L’Espagne a dix éléments inscrits sur la Liste représentative qui font l’objet d’un rapport pour le présent cycle (deux d’entre eux sont multinationaux) : le mystère d’Elche (incorporé en 2008 après avoir été proclamé chef d’œuvre du patrimoine oral et immatériel de l’humanité en 2001) ; le Patum de Berga (également incorporé en 2008, après avoir été proclamé chef d’œuvre en 2005) ; le langage sifflé de l’île de la Gomera (îles Canaries), le Silbo Gomero (2009) ; les tribunaux d’irrigants du bassin méditerranéen espagnol : le Conseil des bons hommes de la plaine de Murcie et le Tribunal des eaux de la plaine de Valence (2009) ; le chant de la Sibylle de Majorque (2010) ; le Flamenco (2010) ; les tours humaines (2010) ; la diète méditerranéenne (2010, avec la Grèce, l’Italie et le Maroc) ; la fauconnerie, un patrimoine humain vivant (2010, avec les Émirats arabes unis, l’Autriche, la Belgique, la République tchèque, la France, la Hongrie, la République de Corée, la Mongolie, le Maroc, le Qatar, l’Arabie saoudite et la République arabe syrienne) ; et le festival de « la Mare de Déu de la Salut » d’Algemesí (2011).

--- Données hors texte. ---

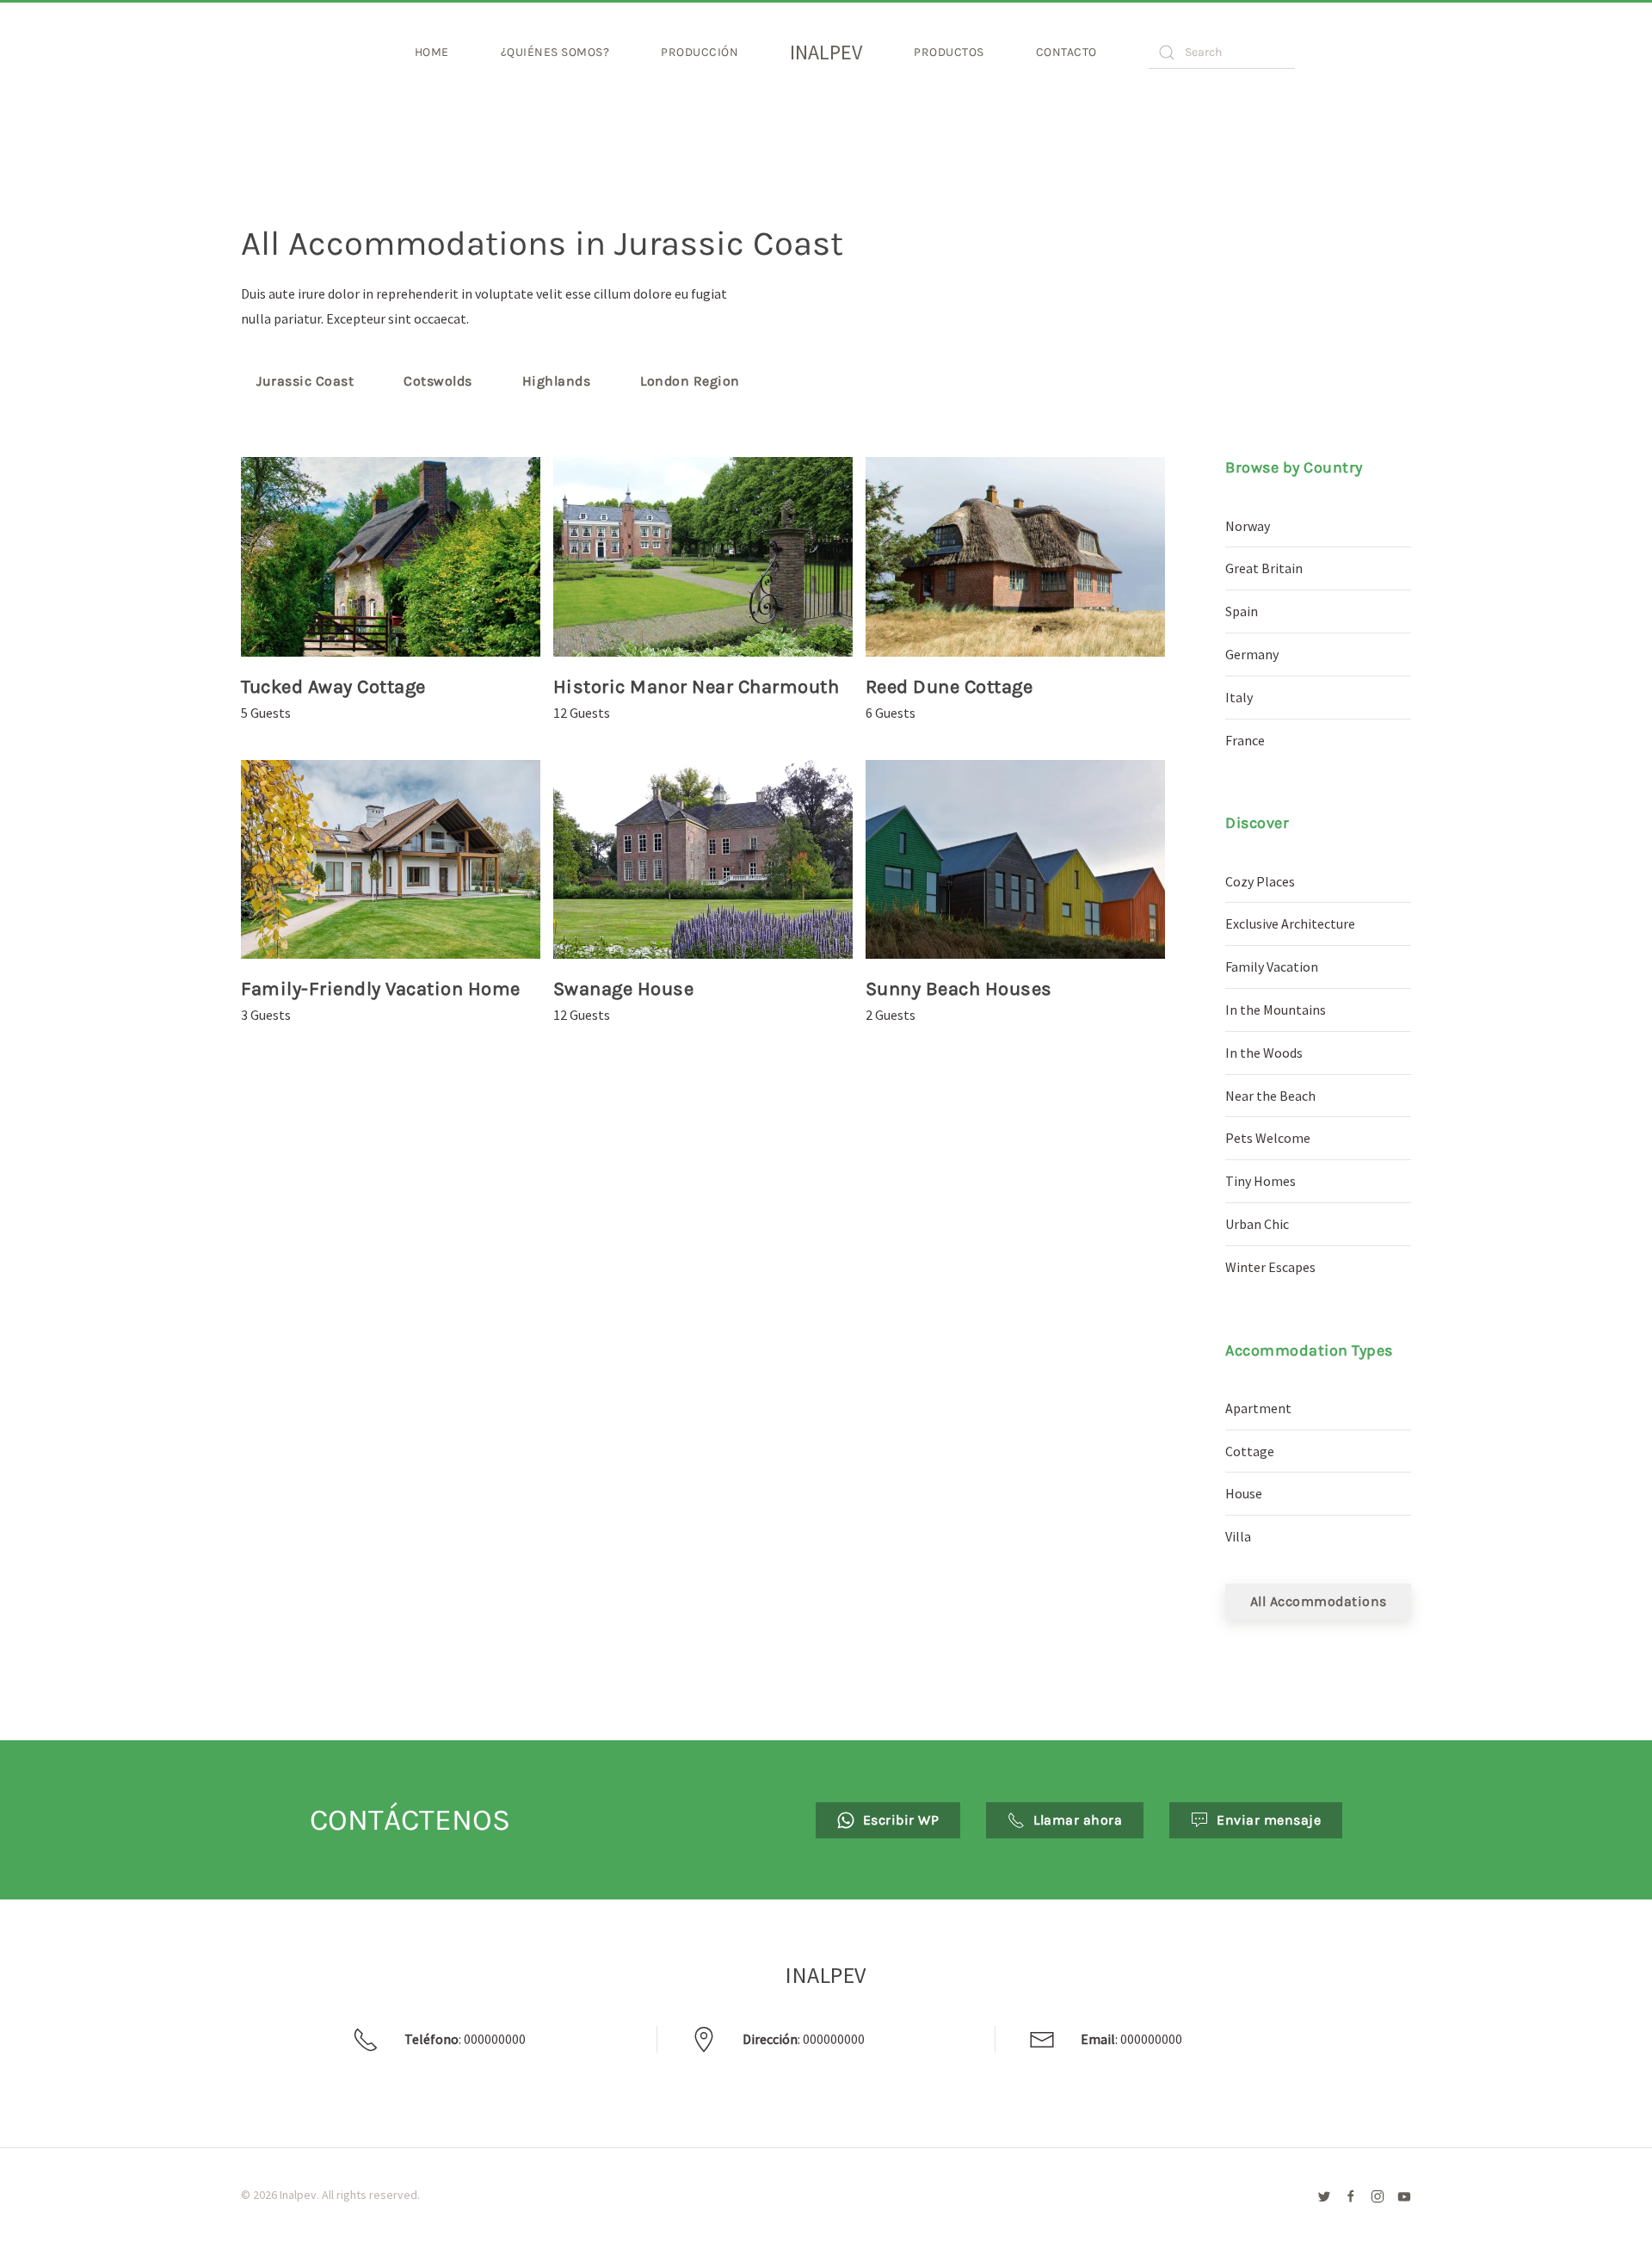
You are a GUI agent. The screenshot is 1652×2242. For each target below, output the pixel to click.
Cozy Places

L’intérêt pour le festival de « la Mare de Déu de la Salut » s’est accru parmi les participants au rituel et les habitants d’Algemesí, et de nouveaux ateliers d’artisanat (peinture, impression, céramique, figurines en papier mâché, chaussures traditionnelles, pâtisserie) ont été créés. En ce qui concerne les tours humaines, les groupes sont plus nombreux et le nombre de représentations a presque doublé entre 2009 et 2011, l’inscription a également renforcé l’identification du peuple catalan à l’élément. L’inscription du Silbo Gomero a permis à la communauté de considérer l’élément comme universel et non comme une simple curiosité locale, suscitant un sentiment de responsabilité collective envers l’élément. De même, la population locale et les participants au Patum de Berga ont été renforcés dans leur conviction qu’ils doivent sauvegarder et transmettre aux générations futures un élément de valeur. L’inscription du mystère d’Elche a eu pour conséquence la promulgation d’une loi qui réglemente sa pratique dans le cadre d’un plan de sauvegarde de la langue traditionnelle, des traditions artisanales, etc. Les tribunaux des irrigants de la côte méditerranéenne de l’Espagne ont été intégrés dans le projet européen Naturba en tant que nouvel outil de sauvegarde dans le domaine du développement urbain durable.